How many of the lines below contain the string "Assigned"? Reply with the number only.
******************************
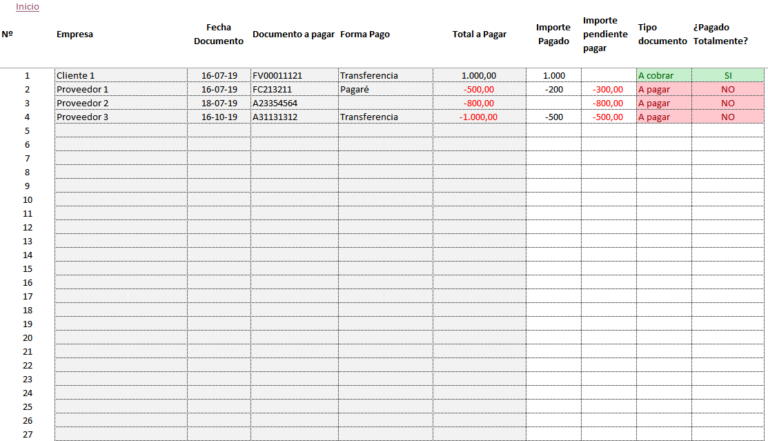Select the -800,00 Total a Pagar cell
Screen dimensions: 768x441
(x=479, y=104)
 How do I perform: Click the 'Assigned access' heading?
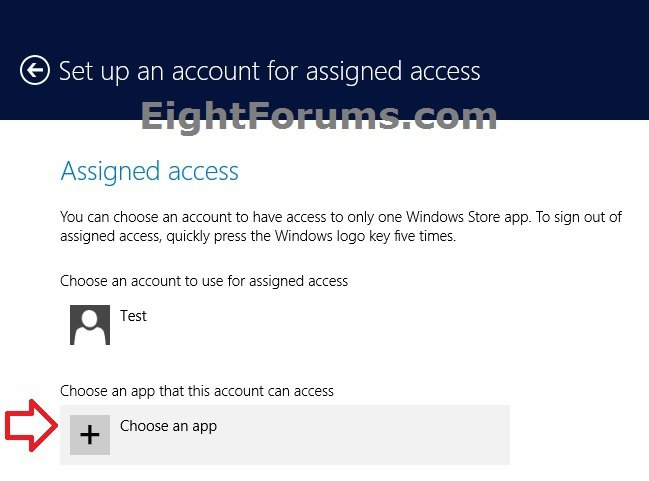[x=150, y=171]
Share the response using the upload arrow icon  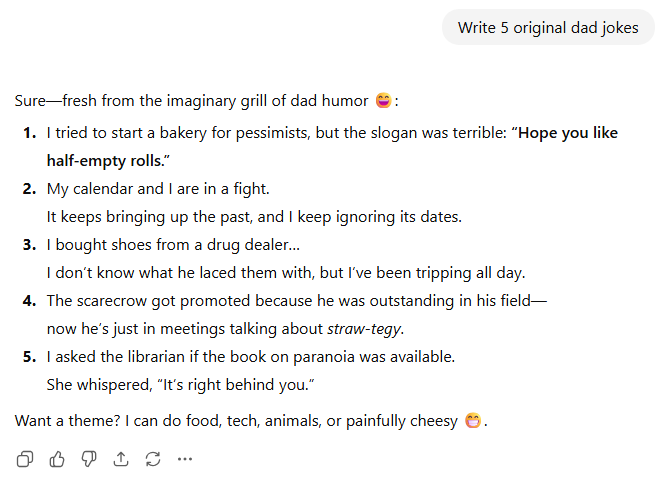point(121,459)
******************************
Solution to this exercise
1